Exercise details ::
Nothing outside the range below should be printed. Output exactly the lines from the line with "The image size is (1270, 952)." to the line with "This screenshot has width=615, height=470.", both included.

#### Data for this exercise ####

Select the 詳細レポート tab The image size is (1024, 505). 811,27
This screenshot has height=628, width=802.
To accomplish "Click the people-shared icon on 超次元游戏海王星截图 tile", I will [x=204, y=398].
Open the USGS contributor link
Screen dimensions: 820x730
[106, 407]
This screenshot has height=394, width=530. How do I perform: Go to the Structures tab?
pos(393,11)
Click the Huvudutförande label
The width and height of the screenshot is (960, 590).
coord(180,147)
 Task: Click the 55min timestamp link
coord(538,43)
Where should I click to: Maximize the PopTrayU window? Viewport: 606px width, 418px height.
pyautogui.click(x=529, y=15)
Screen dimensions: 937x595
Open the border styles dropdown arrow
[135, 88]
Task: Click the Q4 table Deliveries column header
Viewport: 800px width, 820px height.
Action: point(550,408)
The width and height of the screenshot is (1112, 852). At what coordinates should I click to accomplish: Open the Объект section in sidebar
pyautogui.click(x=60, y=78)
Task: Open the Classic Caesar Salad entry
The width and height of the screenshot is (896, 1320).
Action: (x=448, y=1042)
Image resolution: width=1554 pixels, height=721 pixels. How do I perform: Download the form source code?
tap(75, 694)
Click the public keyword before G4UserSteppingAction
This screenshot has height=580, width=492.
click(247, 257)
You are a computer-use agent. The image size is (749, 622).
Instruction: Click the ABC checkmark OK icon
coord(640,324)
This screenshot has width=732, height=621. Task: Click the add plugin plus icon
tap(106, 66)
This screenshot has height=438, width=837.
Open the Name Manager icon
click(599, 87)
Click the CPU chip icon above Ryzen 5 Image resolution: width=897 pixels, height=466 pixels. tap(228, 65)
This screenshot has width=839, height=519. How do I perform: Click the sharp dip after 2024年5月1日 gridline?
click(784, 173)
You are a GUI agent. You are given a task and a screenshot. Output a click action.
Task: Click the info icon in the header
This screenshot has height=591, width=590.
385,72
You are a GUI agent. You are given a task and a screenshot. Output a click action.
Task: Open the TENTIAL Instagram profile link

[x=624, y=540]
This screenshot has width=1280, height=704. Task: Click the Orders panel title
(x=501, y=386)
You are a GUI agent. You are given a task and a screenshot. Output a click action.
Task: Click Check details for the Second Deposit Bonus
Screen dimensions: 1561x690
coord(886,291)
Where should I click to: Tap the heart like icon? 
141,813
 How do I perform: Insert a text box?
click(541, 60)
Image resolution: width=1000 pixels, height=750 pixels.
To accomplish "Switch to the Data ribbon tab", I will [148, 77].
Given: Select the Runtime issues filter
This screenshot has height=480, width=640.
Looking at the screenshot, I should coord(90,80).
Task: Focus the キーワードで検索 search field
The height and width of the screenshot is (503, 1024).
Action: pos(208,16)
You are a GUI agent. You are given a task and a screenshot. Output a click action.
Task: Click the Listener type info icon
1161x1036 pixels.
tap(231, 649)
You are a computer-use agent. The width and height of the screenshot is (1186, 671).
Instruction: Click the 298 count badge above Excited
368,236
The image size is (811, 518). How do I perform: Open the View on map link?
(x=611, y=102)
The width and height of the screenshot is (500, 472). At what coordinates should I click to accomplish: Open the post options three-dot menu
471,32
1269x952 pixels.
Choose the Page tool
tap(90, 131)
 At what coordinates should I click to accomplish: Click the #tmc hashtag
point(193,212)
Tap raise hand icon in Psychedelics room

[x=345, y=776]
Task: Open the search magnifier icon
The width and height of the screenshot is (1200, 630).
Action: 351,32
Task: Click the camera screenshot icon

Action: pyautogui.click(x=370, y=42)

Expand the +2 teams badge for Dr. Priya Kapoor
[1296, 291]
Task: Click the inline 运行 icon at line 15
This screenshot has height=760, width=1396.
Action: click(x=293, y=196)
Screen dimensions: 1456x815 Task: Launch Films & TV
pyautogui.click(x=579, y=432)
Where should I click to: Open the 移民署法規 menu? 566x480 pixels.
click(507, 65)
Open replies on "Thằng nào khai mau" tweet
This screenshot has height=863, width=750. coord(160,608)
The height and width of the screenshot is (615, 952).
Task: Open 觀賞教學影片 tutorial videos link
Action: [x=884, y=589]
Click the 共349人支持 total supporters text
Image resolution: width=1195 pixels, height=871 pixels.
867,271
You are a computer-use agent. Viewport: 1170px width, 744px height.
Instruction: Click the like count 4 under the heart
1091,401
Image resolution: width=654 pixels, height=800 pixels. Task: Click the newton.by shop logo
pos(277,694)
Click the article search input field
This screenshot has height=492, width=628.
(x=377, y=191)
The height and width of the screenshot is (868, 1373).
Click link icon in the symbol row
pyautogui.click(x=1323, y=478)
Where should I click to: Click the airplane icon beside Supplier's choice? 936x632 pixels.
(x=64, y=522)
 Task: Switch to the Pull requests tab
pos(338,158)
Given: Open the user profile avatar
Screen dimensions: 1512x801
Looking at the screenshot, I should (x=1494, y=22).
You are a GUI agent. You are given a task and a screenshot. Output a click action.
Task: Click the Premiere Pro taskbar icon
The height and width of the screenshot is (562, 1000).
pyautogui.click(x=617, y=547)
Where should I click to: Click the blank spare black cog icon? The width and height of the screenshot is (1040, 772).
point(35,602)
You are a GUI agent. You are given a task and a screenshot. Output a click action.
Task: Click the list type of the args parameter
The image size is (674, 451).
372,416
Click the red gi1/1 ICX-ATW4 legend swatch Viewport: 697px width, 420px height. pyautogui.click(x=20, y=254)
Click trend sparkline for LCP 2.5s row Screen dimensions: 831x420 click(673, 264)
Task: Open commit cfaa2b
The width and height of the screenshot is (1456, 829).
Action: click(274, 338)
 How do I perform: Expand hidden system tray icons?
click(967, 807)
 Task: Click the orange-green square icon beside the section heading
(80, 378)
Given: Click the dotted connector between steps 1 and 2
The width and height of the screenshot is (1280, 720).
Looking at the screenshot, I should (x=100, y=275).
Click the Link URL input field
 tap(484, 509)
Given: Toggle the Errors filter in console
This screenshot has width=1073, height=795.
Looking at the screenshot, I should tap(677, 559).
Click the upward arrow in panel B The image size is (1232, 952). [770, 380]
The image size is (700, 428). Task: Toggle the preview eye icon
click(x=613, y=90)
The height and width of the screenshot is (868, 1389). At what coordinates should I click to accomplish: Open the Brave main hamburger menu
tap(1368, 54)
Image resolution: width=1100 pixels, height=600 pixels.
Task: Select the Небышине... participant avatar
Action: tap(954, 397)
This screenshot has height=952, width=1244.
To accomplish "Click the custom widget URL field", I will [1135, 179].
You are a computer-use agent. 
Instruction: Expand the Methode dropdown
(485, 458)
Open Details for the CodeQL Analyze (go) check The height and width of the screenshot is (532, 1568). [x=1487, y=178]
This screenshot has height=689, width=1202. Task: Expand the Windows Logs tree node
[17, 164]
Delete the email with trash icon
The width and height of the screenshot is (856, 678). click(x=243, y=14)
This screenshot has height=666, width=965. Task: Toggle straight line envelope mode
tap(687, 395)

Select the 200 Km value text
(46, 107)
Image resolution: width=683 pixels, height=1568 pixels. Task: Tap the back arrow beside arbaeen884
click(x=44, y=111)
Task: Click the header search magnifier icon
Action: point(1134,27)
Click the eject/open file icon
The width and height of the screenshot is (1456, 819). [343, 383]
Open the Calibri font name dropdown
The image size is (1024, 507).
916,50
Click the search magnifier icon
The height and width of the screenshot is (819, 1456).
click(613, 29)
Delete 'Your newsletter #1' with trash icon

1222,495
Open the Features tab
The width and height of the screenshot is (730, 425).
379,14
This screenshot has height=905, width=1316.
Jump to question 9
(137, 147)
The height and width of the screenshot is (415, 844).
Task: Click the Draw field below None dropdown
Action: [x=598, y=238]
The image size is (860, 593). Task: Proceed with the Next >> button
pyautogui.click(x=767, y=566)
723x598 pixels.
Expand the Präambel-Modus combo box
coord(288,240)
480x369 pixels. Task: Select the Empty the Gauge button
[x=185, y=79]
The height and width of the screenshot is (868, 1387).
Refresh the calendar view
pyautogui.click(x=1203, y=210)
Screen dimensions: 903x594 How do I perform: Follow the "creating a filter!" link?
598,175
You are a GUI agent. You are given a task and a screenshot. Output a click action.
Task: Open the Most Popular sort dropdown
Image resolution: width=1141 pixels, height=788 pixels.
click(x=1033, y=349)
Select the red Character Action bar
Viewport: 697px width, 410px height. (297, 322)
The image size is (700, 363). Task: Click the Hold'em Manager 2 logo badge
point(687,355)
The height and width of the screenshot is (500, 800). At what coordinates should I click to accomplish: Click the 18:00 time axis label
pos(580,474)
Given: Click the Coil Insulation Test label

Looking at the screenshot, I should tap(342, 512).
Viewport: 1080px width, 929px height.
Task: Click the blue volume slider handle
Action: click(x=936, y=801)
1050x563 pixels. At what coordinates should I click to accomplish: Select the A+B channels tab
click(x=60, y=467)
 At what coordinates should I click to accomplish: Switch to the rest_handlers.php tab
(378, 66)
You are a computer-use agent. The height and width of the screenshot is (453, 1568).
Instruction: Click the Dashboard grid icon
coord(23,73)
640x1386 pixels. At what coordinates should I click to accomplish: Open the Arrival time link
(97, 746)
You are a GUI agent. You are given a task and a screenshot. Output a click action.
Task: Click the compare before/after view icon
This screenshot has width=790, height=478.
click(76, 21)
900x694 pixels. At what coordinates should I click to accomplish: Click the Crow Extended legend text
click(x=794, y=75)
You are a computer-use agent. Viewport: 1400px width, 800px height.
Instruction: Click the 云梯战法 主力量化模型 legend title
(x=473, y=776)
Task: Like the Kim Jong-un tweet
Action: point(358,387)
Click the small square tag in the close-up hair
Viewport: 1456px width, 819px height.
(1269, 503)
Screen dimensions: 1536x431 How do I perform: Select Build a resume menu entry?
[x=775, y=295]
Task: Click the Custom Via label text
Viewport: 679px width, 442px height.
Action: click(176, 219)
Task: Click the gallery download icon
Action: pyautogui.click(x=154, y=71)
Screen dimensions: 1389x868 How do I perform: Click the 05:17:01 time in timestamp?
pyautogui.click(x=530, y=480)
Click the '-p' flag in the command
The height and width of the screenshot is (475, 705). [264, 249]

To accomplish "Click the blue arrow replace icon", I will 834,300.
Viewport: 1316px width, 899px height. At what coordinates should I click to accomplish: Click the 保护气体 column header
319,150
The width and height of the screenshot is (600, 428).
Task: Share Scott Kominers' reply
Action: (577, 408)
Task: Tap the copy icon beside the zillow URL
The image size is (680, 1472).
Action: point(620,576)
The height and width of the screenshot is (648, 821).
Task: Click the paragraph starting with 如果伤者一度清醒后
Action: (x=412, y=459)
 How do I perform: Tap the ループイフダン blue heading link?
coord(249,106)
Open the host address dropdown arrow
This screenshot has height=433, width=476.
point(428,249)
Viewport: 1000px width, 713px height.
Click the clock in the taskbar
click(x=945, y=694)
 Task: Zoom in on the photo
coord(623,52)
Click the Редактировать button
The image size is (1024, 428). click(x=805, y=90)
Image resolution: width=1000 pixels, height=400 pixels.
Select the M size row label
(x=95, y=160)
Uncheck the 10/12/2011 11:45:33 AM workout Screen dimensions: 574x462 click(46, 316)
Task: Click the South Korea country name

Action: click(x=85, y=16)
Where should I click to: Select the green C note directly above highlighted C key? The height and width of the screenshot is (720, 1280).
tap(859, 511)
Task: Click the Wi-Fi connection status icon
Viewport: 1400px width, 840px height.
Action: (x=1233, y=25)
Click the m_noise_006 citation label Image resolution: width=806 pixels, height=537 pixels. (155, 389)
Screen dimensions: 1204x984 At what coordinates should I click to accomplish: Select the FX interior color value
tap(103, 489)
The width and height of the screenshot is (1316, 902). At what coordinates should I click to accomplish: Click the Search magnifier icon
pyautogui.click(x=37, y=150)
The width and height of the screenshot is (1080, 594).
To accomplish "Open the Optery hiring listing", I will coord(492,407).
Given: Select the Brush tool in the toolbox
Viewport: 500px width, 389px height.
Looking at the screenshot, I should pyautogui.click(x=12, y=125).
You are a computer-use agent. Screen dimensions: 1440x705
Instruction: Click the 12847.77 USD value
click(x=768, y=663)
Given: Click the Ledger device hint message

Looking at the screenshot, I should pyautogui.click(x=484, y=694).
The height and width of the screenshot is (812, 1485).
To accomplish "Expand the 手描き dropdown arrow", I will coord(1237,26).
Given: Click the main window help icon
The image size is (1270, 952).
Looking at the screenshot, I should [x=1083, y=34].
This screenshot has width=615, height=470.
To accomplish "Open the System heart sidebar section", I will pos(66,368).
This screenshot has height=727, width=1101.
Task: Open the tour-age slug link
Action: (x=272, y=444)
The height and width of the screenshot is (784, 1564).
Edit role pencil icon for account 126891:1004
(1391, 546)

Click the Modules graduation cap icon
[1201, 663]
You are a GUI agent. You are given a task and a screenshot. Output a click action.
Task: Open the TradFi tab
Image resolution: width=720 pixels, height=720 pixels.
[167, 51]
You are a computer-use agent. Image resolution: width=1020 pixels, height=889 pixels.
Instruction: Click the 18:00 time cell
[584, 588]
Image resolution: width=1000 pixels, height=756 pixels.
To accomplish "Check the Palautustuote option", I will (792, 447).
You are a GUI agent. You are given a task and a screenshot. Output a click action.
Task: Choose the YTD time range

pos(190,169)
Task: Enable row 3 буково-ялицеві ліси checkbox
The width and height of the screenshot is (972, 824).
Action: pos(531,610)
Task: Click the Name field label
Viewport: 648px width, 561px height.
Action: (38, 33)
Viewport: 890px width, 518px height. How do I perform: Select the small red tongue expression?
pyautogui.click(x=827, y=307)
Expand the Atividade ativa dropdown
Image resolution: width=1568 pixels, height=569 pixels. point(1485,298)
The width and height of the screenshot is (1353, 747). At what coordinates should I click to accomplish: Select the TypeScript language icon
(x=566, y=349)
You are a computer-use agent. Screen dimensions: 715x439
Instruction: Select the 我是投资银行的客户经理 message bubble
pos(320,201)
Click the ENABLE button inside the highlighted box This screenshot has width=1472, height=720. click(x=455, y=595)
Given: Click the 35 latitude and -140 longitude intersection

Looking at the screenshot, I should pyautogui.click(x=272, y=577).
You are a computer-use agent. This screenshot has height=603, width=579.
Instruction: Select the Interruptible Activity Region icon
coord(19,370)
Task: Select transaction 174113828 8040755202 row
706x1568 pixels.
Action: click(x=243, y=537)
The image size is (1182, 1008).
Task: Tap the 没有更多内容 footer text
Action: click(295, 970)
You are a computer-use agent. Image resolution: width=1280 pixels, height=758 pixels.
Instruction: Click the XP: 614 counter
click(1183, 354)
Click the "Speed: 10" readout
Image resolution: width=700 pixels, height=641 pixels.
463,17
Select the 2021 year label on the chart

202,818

####

Exercise result ::
The image size is (1270, 952).
Looking at the screenshot, I should [x=1083, y=34].
This screenshot has width=615, height=470.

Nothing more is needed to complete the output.